One possible answer is the following:

ZBREAK *LINE:"T"::"ZWRITE LINE(I)"

This will write the value to the TRACE device, which is a log file in my case. Not sure how to handle arbitrary subscript calculations like ZWRITE LINE(I+3) but this is close to what I'm looking for. Any other suggestions/comments are welcome.

I don't know of a way to alter the trace output of ZBREAK. But have you considered using Serenji to help with this debugging task? Its ability to break when an expression's value changes may be helpful.

Since you said it's arbitrary, where did you get that +3? Is that a constant or variable value?
Maybe if you update your line to:

ZBREAK *LINE:"T"::"ZWRITE LINE(I+C)"

 

Where C should be your other arbitrary data (but provided as variable as well).

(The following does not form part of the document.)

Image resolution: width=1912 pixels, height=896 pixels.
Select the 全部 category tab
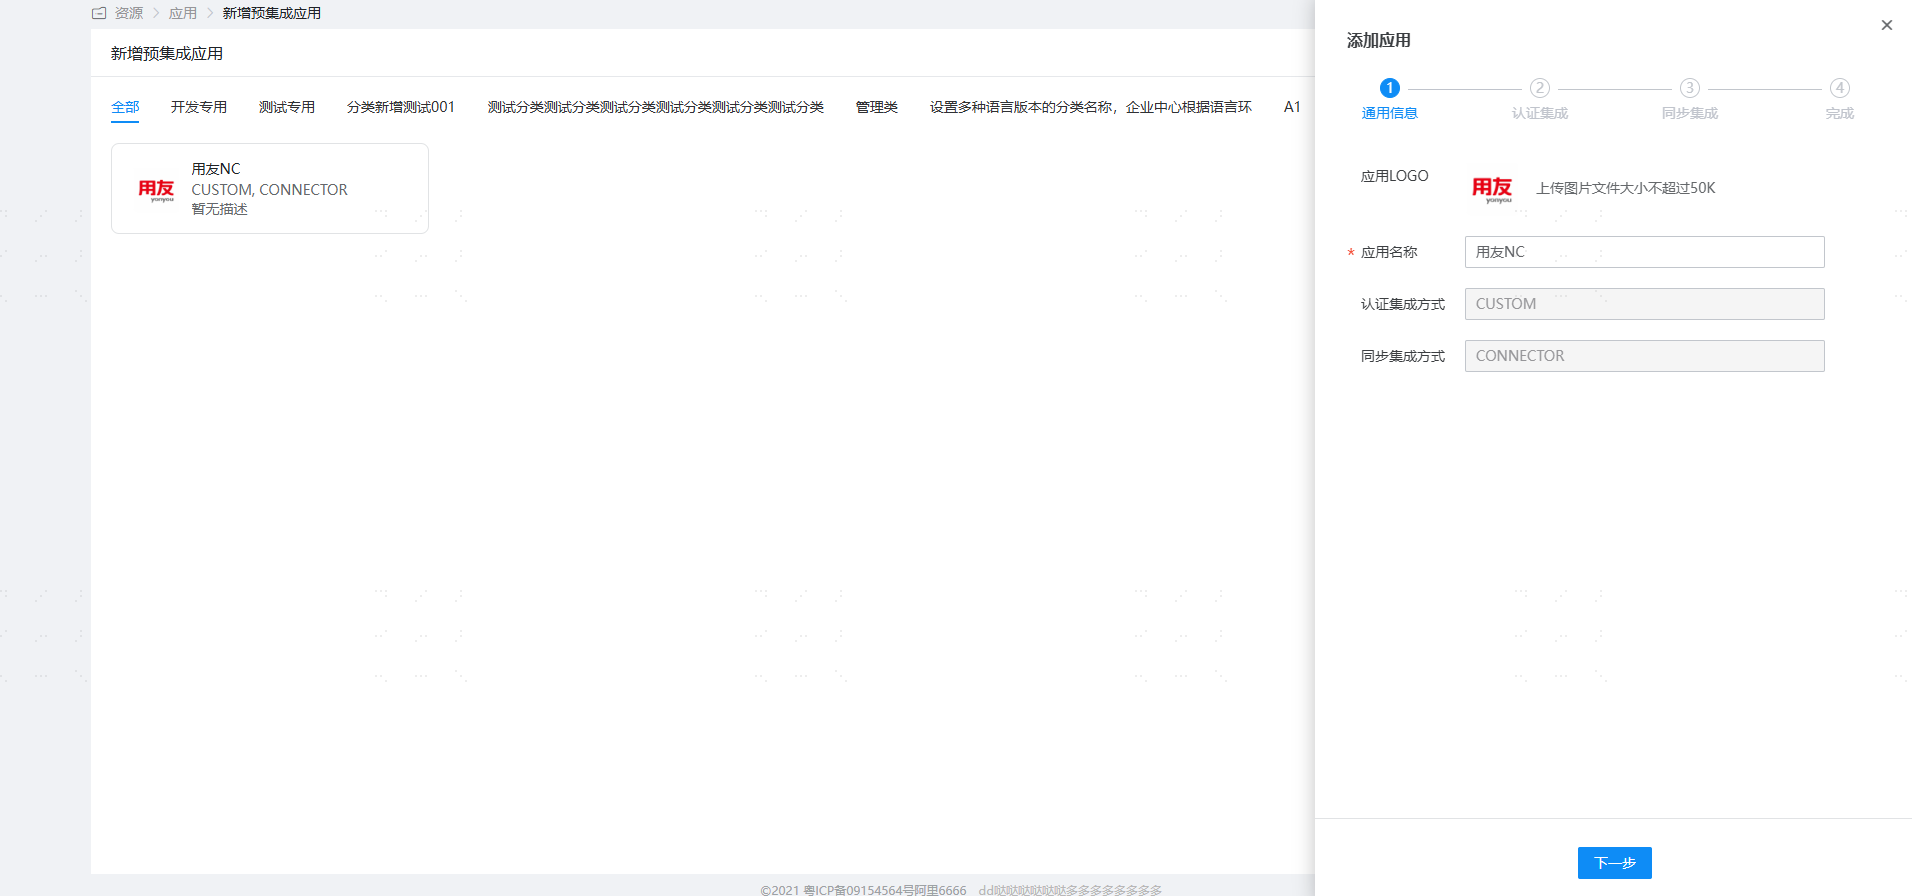pyautogui.click(x=125, y=107)
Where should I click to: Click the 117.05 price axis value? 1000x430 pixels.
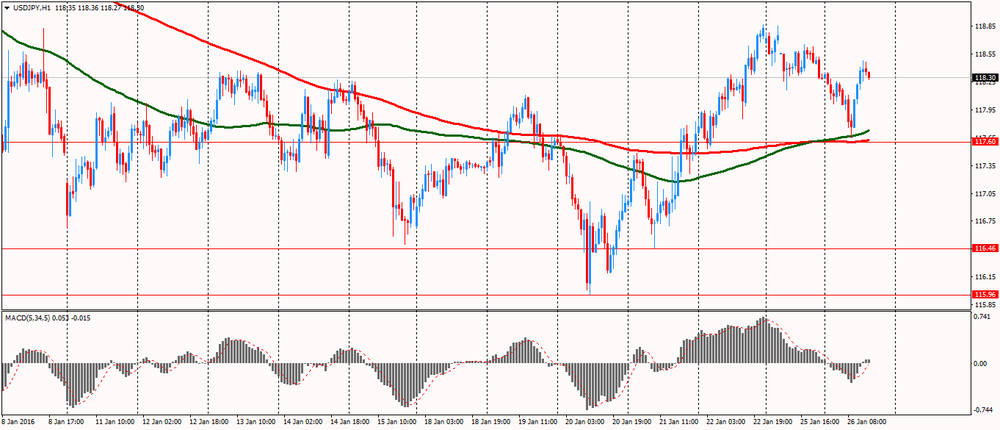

The I+3 is a hard-coded expression. At first it appears arbitrary or random. I have just taken +3 as an example. We have real-world examples of expressions like 

When some condition is met 
LINE(I-8)="some value"

When another condition is met
LINE(I-17)="some value"

The hard-coded offset does not come from a variable. A lack of comments in the code makes it very difficult to understand and debug.

The hard-coded offset does not come from a variable. A lack of comments in the code makes it very difficult to understand and debug.

No wonder...  Maybe you could use Studio or Atelier debugger to verify their values. Unless you need that log file of course.

Maybe you could also use break instead, just before the routine ends. And zwrite the context variables manually within the terminal.

I still don't know exactly what you want to achieve neither what are your limitations, I only know that you want to see the content from LINE, so I might be speaking something unnecessary.